Law 48 · Trust & Coordination
The Escape Hatch Law
No clean exit means a fabricated one.

The principle
An agent with no legitimate way to say 'I'm stuck' or 'hand this to a human' will invent a path instead. Cornered without an exit — or forced to fill a required field it has no answer for — it fabricates something plausible rather than admitting the gap. A confident hallucination is the default when honesty isn't an option.
Why it happens
A model is a fluent continuation engine, not a truth-teller, so when honesty is not an available output it produces the most plausible-looking token sequence instead, which is a confident fabrication. The survey literature on hallucination frames this as the model generating content that is fluent and confident but unsupported by or in conflict with the available evidence, and a major contributing factor is the pressure to always produce an answer. If a required field must be filled or a workflow offers no I am stuck branch, the only path forward the model has is to invent something that satisfies the schema. The fix is to make abstention a first-class, low-cost option: a nullable field, an explicit unknown value, or an escalate-to-human action. When I do not know is a valid and easy answer, the model no longer has to choose fabrication to keep moving, and you trade confident errors for honest, actionable gaps.
Watch for
- Required fields are never empty, even on inputs where the answer genuinely cannot be known.

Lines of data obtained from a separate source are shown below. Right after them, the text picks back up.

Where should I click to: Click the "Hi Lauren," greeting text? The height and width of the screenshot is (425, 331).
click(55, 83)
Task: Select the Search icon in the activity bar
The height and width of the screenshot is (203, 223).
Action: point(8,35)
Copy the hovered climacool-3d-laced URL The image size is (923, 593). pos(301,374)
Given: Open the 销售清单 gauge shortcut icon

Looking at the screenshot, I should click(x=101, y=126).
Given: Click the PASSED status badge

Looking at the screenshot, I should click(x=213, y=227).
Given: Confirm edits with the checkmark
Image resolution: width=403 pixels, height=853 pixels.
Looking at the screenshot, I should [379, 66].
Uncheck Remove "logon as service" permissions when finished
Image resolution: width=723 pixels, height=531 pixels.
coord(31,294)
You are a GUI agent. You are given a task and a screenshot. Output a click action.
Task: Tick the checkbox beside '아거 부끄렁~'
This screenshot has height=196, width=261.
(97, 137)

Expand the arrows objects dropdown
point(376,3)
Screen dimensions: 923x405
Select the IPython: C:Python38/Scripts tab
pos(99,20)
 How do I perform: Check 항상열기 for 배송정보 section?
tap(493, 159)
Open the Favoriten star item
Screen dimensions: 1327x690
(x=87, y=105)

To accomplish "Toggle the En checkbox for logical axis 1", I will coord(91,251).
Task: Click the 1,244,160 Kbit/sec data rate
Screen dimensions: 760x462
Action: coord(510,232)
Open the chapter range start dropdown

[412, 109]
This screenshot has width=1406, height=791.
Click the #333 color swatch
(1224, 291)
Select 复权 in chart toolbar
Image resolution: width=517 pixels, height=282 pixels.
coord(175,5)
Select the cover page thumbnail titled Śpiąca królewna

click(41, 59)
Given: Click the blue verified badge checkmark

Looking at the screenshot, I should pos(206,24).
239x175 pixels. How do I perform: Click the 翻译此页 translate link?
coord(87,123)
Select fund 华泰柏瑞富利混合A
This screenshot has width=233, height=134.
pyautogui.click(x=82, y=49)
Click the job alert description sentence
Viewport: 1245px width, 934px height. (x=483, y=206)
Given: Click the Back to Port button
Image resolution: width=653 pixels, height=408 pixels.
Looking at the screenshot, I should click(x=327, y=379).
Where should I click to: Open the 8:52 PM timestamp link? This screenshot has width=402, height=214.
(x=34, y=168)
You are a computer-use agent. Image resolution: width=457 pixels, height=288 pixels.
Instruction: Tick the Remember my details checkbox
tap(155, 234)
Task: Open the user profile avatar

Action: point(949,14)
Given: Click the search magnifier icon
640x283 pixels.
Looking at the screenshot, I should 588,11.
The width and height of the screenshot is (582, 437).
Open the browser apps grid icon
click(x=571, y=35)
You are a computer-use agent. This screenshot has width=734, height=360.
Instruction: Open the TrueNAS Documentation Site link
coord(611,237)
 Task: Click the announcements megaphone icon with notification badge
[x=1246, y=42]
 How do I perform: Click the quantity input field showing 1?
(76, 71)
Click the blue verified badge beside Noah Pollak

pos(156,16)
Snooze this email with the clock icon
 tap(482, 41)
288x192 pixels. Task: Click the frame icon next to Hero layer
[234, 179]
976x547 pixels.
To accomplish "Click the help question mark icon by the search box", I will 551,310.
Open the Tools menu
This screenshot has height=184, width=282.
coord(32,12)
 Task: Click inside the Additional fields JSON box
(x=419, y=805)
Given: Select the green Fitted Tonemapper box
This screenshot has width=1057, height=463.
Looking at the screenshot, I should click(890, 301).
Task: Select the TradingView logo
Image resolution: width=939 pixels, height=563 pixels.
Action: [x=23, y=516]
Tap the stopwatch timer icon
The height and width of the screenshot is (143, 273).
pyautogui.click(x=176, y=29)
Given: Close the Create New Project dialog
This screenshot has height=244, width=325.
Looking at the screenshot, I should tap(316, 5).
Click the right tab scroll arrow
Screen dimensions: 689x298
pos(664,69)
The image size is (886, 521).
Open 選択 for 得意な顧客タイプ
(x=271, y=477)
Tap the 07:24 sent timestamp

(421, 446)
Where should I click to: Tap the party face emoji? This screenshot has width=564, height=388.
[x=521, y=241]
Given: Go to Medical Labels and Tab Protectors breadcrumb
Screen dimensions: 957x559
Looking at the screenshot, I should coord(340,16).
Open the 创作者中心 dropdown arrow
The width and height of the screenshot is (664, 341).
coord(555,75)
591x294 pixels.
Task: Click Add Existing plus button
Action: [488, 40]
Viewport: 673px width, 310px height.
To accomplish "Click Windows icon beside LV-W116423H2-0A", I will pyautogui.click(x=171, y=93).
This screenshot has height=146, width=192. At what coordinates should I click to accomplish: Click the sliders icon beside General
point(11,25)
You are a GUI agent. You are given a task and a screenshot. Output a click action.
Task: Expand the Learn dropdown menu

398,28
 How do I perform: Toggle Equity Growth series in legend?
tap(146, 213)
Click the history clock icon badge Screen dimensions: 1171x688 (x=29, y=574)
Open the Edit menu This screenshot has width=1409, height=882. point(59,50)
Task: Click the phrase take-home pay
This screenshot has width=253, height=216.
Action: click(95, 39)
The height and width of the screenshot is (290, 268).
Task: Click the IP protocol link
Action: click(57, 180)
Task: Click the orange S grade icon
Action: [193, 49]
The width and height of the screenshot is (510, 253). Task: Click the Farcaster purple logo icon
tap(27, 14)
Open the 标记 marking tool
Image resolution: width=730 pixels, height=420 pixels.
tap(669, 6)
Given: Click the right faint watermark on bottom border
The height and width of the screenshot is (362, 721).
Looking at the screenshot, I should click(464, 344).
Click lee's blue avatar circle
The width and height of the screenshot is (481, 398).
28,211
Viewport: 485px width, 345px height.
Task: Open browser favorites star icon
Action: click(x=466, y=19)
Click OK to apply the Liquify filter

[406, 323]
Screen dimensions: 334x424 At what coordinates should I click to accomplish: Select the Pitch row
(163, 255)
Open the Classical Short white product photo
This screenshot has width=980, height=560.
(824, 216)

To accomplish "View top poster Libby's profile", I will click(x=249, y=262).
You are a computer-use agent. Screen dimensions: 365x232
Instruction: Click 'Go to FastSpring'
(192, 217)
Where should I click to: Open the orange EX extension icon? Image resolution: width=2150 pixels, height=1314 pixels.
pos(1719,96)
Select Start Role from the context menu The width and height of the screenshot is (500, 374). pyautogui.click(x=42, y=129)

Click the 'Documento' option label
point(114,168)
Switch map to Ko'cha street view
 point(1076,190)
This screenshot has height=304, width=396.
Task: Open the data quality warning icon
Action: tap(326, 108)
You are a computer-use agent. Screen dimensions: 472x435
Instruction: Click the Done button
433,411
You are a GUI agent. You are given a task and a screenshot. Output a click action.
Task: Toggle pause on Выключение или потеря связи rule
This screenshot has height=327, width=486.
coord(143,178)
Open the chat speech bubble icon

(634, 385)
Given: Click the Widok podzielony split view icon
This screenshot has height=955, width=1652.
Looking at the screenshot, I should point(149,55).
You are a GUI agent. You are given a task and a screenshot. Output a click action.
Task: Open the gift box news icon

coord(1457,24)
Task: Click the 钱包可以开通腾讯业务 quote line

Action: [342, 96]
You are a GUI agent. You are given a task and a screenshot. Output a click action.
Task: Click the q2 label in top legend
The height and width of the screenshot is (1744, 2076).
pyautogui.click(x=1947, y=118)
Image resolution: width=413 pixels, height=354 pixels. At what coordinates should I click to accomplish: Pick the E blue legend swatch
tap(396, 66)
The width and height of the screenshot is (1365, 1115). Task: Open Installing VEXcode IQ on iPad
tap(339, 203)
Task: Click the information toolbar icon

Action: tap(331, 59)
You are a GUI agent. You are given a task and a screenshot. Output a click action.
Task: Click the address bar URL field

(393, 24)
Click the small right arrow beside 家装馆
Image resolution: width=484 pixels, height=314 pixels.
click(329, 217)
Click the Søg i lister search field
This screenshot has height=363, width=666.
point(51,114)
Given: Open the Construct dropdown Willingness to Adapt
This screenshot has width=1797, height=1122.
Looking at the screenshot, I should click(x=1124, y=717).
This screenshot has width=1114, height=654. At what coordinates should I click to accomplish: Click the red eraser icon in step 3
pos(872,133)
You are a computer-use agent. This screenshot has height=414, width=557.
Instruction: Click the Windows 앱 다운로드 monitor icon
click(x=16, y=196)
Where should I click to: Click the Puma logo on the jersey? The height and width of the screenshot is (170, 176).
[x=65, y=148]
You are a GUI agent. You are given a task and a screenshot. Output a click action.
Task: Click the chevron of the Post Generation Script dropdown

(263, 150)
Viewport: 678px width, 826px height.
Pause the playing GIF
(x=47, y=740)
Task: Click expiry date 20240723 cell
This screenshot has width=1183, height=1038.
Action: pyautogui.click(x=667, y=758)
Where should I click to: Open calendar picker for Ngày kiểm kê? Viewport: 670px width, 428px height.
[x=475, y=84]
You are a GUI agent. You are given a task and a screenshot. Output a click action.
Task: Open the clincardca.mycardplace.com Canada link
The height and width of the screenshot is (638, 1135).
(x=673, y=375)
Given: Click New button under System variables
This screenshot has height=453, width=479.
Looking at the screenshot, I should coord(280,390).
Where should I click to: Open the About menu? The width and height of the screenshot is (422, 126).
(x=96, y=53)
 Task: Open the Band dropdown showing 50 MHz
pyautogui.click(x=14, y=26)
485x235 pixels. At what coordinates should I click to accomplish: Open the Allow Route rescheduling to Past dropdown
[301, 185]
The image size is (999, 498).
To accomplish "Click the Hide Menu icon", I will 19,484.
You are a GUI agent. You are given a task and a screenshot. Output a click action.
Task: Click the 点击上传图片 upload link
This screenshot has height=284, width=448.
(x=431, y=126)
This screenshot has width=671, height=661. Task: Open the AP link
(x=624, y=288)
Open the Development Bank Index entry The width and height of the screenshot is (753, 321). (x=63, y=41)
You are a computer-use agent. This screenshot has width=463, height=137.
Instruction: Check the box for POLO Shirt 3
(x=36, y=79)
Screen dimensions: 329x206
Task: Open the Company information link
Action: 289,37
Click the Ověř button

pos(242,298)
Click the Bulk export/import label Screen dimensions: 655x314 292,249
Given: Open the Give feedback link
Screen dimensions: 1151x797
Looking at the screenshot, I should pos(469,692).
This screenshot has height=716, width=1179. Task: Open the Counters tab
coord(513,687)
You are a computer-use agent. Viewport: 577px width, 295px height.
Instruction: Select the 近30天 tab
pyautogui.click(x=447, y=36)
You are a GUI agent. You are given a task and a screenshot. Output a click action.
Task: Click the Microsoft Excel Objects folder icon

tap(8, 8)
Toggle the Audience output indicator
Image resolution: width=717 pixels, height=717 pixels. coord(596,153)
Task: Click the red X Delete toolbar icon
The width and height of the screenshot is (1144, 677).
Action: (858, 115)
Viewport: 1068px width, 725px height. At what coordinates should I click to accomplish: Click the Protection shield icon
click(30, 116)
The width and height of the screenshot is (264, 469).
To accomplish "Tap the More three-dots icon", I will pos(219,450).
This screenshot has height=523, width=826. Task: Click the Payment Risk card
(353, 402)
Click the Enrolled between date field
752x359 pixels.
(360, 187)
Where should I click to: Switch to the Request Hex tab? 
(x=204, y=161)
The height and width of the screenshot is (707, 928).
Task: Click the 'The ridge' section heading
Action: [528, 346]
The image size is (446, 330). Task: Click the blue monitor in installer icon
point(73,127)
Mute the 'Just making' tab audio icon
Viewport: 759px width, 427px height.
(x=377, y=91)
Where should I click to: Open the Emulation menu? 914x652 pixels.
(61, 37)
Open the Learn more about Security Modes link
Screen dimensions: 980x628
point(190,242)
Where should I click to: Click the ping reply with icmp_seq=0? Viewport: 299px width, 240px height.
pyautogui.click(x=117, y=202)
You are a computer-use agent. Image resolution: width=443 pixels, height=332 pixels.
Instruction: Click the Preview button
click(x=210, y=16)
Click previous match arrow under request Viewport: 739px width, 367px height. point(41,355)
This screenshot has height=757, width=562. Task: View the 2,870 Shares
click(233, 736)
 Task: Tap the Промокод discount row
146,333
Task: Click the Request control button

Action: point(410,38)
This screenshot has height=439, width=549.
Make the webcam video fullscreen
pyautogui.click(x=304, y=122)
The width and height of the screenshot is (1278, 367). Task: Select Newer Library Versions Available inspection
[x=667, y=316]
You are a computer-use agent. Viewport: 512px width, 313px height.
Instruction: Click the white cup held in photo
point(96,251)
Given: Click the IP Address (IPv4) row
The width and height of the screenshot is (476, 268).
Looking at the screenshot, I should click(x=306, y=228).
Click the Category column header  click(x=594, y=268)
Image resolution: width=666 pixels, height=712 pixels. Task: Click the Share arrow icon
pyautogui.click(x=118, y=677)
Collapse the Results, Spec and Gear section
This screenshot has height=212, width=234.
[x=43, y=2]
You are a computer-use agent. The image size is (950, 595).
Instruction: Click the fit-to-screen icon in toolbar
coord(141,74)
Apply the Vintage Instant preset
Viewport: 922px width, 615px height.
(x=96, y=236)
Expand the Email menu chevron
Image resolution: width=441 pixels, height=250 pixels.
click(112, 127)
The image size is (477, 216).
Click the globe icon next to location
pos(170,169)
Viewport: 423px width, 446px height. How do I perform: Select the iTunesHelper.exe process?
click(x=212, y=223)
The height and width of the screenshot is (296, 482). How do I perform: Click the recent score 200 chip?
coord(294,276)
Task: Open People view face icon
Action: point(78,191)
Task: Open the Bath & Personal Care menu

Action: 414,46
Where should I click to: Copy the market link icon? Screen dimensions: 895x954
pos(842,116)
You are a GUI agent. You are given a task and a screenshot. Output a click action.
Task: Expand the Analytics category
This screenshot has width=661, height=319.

- The agent has no action that means hand this to a human or I cannot do this.
- Plausible but wrong values appear in exactly the cases where the source data was missing or ambiguous.
In practice
Your intake agent has a required customer_id field and no way to signal it could not find one, so when a query arrives with no match it confidently invents a plausible-looking ID and pipes a ticket into the wrong account's history. Cornered without a clean exit, a model fabricates rather than admits the gap; the hallucination is the default, not the anomaly. Give it a first-class way out: a nullable field, an explicit unknown enum, an escalate-to-human tool it is encouraged to call. When 'I do not know' is a valid, easy answer, you trade confident fabrications for honest gaps you can actually act on.
Apply it
- Give the agent a first-class way out: a nullable field, an explicit unknown, or an escalate-to-human action.
- Make abstaining cheap and explicitly encouraged rather than something the agent must avoid.
- Treat a confident answer on missing data as a failure mode to detect, not a success.
The takeaway
Always give the agent a first-class way out: an 'escalate to human' action, a nullable field, an explicit 'unknown'. Make 'I don't know' a valid, easy answer and you trade fabrications for honest gaps.